もちろん、この場合、実際に「実家」に居住しているのではなく、別の場所に住んでいます。

こうしたやり方をした場合、いわゆる「車庫飛ばし」に該当するかどうか、気になる方は多いと思います。

このページでは、具体的な事例を踏まえてこの問題を見ていきたいと思います。

しばらくお付き合いいただければ幸いです。

そもそも「車庫飛ばし」とは?

そもそも車庫飛ばしとは

車庫証明を取る場合、3つの要素が絡み合って証明書が発行されます。

車庫証明の3要素
車の保管場所住所・駐車場のこと
使用の本拠地・車を使用する際の出発地であり帰還地である場所で、通常、「申請者の住所」と同じ
申請者の住所・車庫証明を申請する人が居住している場所で、通常、「使用の本拠地」と同じ

警察署で車庫証明の申請をする際、書類を提出しますが、警察としては、「車の保管場所」に関しては実際にその場所に行って実地調査を行いますが、それ以外の2つは書類で判断するしかありません。

書類上不備がなければ、車庫証明は交付されます。

ところが、いったん車庫証明が交付された後に、提出した書類の内容と矛盾しない生活を申請者が送るかどうかは、また別問題です

提出した書類と矛盾した生活を送る場合、「車庫飛ばし」と呼ばれる違法行為が生まれることになります。

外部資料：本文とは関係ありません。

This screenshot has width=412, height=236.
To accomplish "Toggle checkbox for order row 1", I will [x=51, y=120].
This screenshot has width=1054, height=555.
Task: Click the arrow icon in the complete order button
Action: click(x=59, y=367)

「実家のまま」で車庫証明を取る:「車庫飛ばし」事例1

実家で車庫証明1

社会人3年目のAさんは東京都練馬区に住んでいます。

賃貸アパートです。

仕事にも慣れてきた頃で、以前から欲しかったマツダ・デミオを新車で購入することになりました。

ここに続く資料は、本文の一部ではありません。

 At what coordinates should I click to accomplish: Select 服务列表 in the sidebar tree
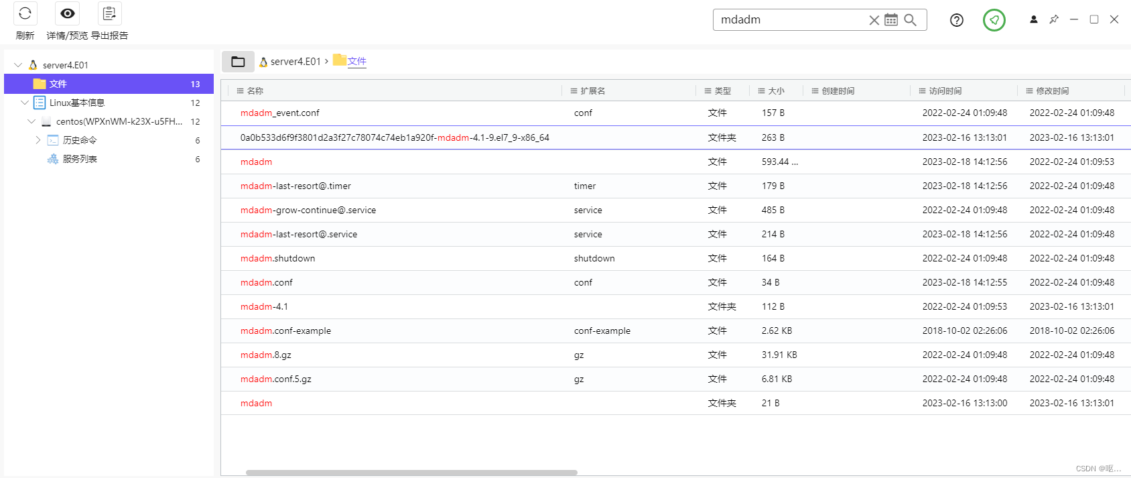80,159
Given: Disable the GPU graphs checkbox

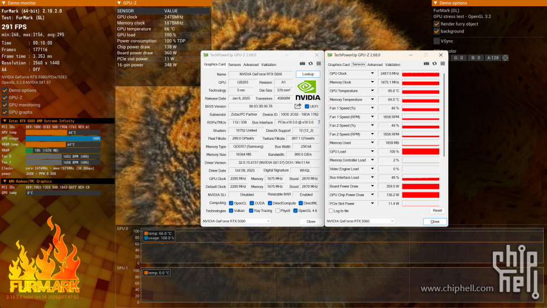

燃費は優秀で、低速トルクたっぷりのディーゼルエンジンのデミオです。

しかし駐車場が必要です。

月極駐車場を探したところ、最安で8,000円前後のところが見つかりました。

ただ、車のローンもあるため、8,000円はちょっとつらいところです。

何か方法はないかとネットで調べ、いい方法を探し当てました。

まず、社会人になったときに東京都練馬区に移していた住民票を埼玉県所沢市の実家に戻しました。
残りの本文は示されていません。